Middle East Eye has reported extensively on the routes used by the UAE to keep the RSF supplied. Those routes remain intact and the US recently alluded, for the first time in public, to having spoken to Emirati officials about their support for the paramilitary.

How the UAE kept the Sudan war raging

Read More »

“We do know that both sides are receiving support, both with weapons and other support to fuel their efforts to continue to destroy Sudan. And yes, we have engaged with parties on that, including with our colleagues from the UAE,” Linda Thomas-Greenfield, the US ambassador to the United Nations, said on 29 April.

According to al-Sharq, a US security delegation arrived in Port Sudan on Sunday to hold a round of joint discussions with army-aligned state officials.

Sources close to the Sudanese army told MEE that ceasefire talks brokered by the US and Saudi Arabia are scheduled to begin again in the Saudi Arabian port city of Jeddah on 15 May.

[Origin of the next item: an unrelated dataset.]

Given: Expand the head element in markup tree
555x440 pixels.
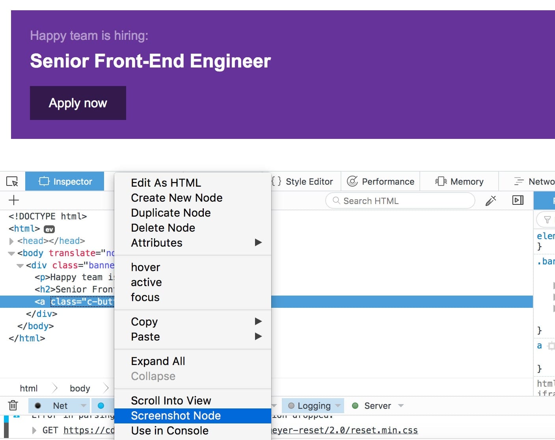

Details of Iranian support for the Sudanese Armed Forces have emerged in the last couple of months. According to Africa Confidential, Iran’s drones, notably the Mohajer-4, Mohajer-6, and Ababil, have been operating since January from the SAF’s Wadi Saydna air force base, north of Khartoum.

Kholood Khair, a Sudanese analyst and founder of Confluence Advisory, agreed that Russia was “countering Ukraine” and filling a vacuum left by the US.

“Russia, the UAE and Israel play both sides, they don’t pick favourites,” Khair said. “The timing is because the Ukrainians were there not so long ago but the policy has always been the same, which is that the Kremlin backs Burhan and the Wagner Group, which is an arm of course of Russian foreign policy, backs the RSF,” she told MEE.

“That way they have a horse in the race no matter how this shakes out.”